Work item — Each line of the entries that mentions the string "agent" needs to be reported.

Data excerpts
◆ ◆ ◆ ◆ ◆
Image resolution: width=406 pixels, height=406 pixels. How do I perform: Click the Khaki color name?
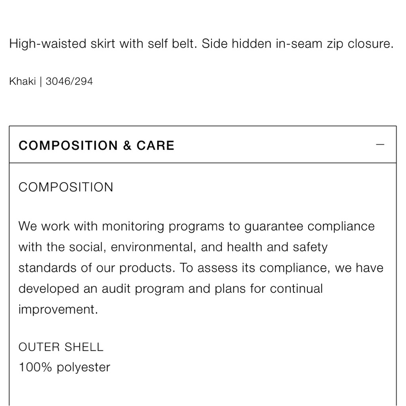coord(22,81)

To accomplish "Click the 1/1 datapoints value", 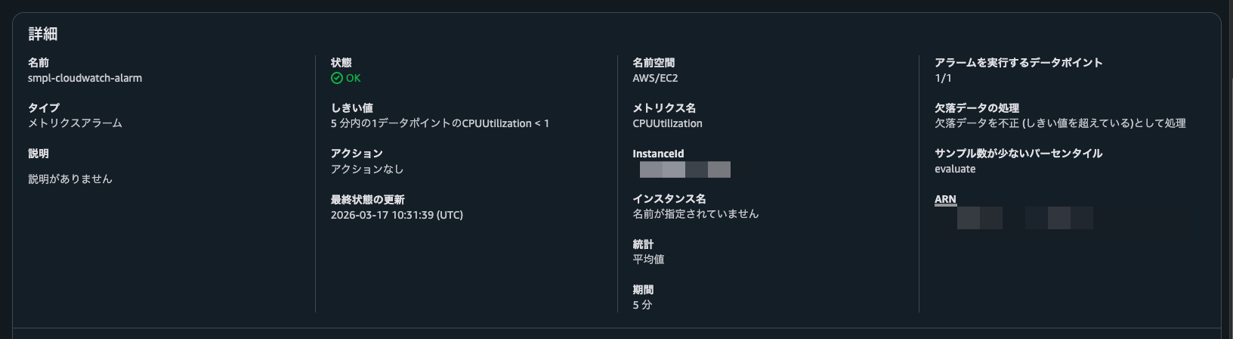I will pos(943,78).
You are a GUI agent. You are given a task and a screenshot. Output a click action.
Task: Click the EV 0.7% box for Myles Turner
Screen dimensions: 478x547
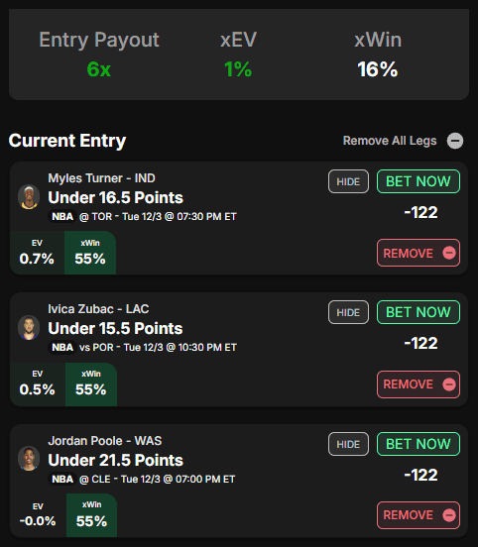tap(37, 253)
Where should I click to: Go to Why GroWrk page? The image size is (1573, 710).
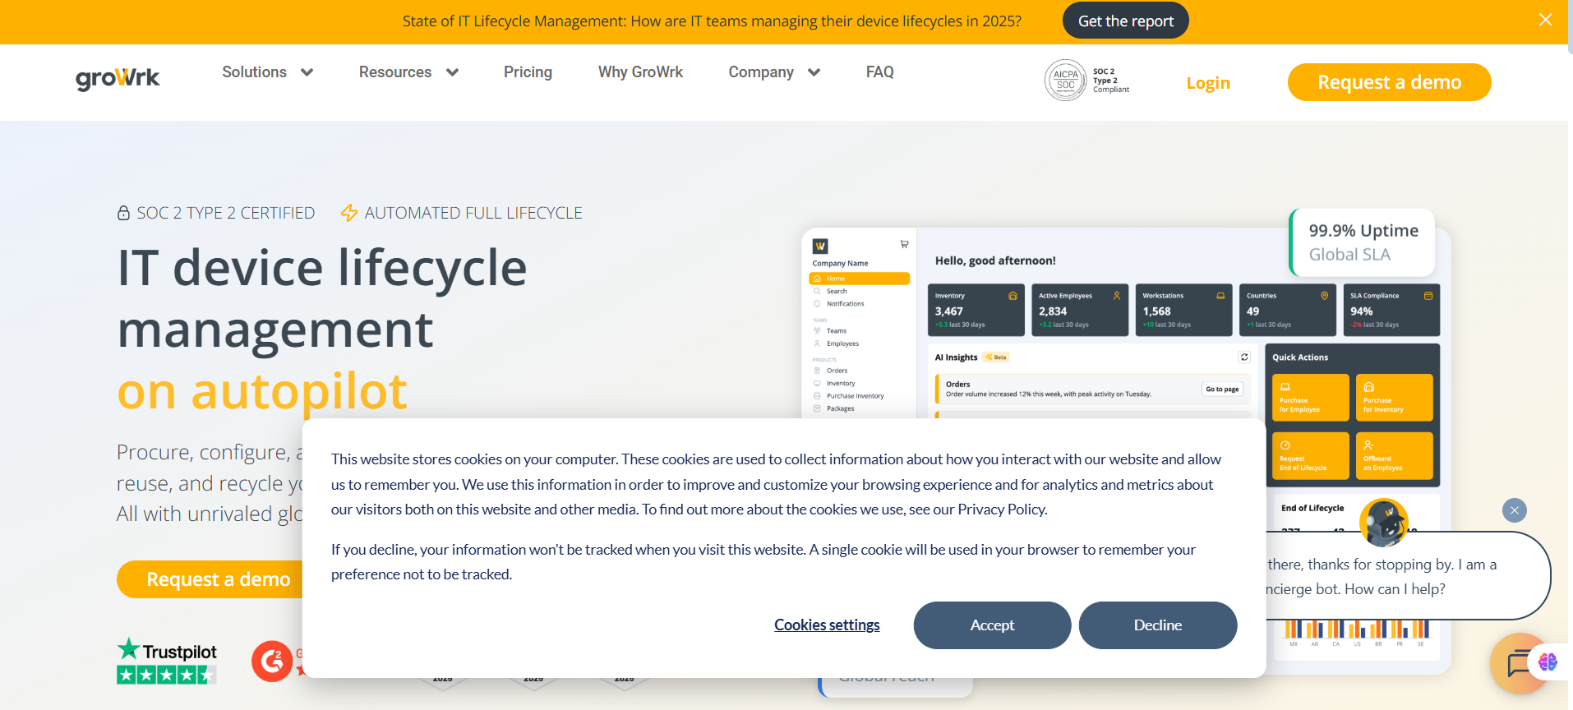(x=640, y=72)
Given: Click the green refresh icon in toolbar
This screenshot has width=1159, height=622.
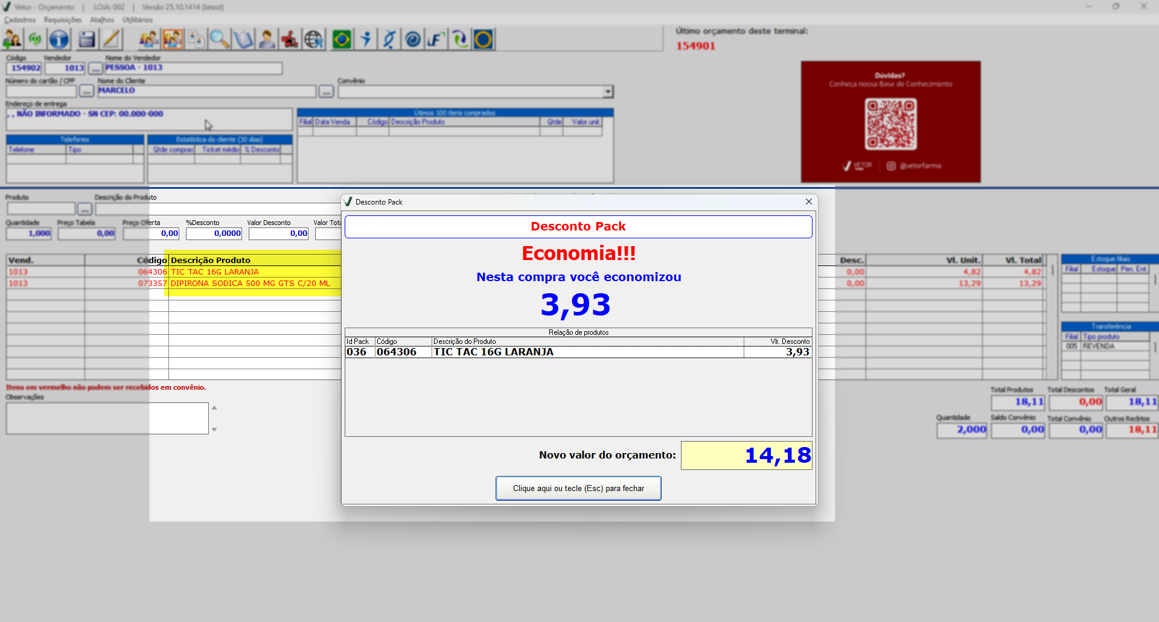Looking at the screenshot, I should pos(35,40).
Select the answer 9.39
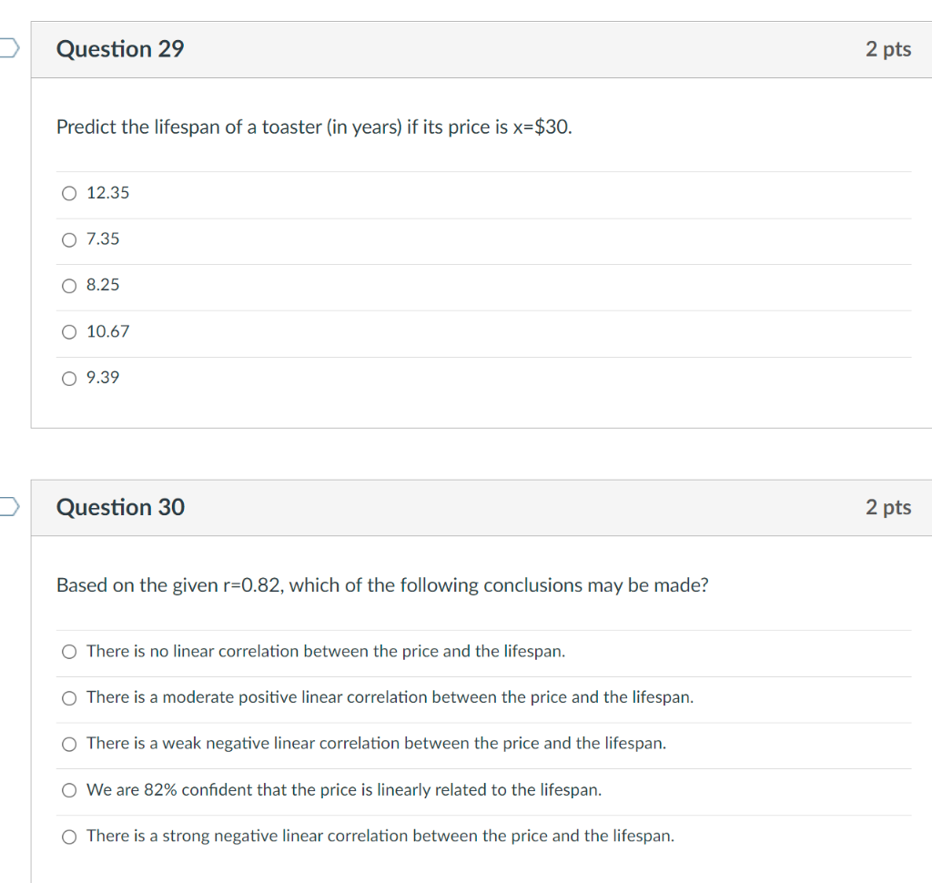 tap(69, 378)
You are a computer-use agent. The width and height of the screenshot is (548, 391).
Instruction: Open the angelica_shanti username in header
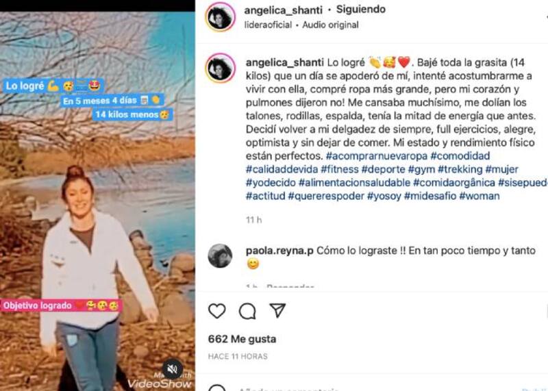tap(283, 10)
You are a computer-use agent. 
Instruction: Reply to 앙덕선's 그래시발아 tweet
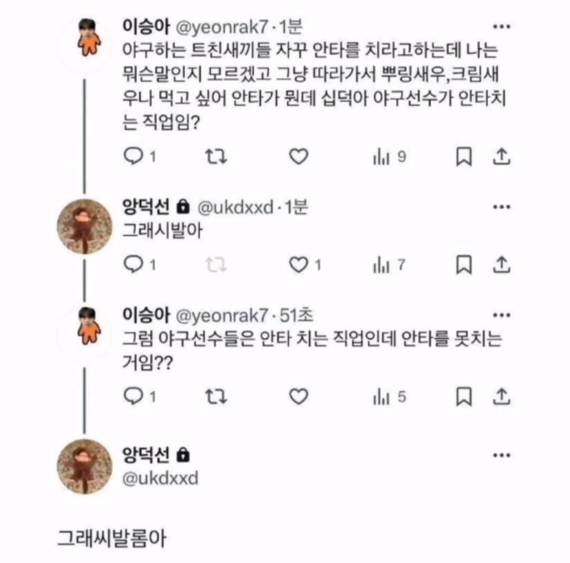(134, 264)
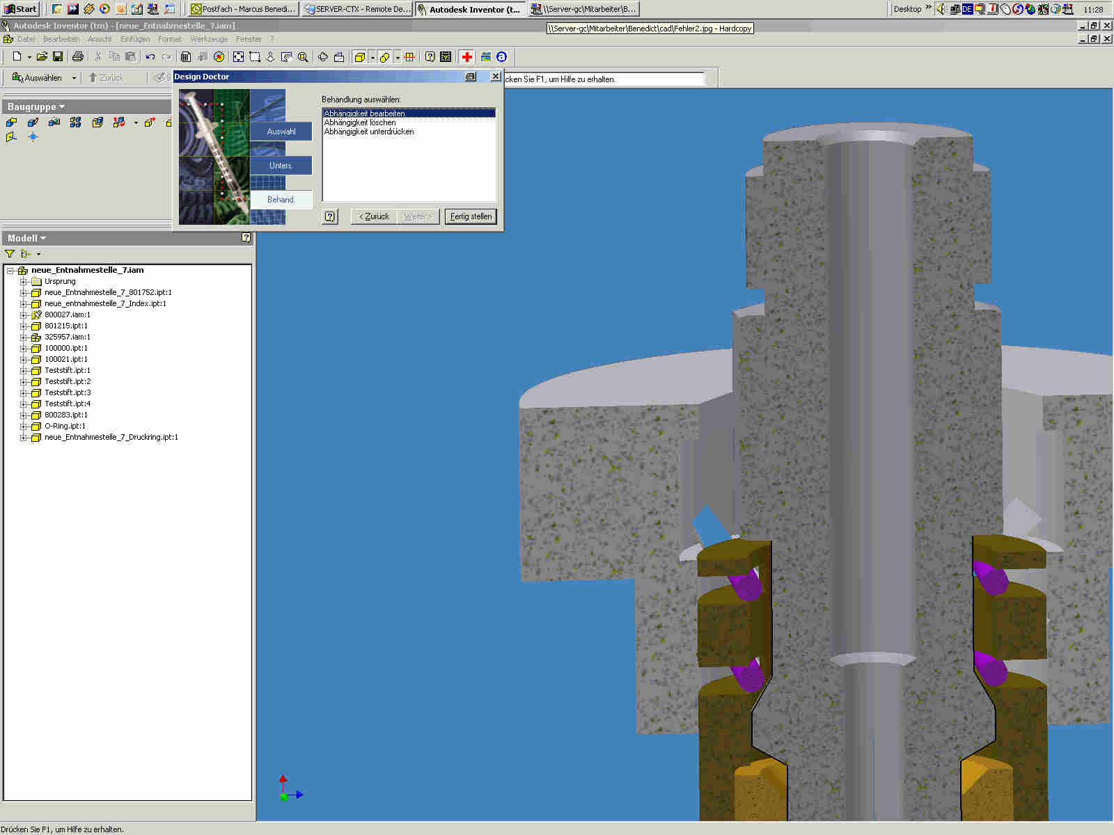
◆ ◆ ◆ ◆ ◆
Response to this exercise —
You are a GUI agent. You are given a task and a screenshot. Output a click action.
You are a computer-use agent. The width and height of the screenshot is (548, 391).
You are a computer-use agent. 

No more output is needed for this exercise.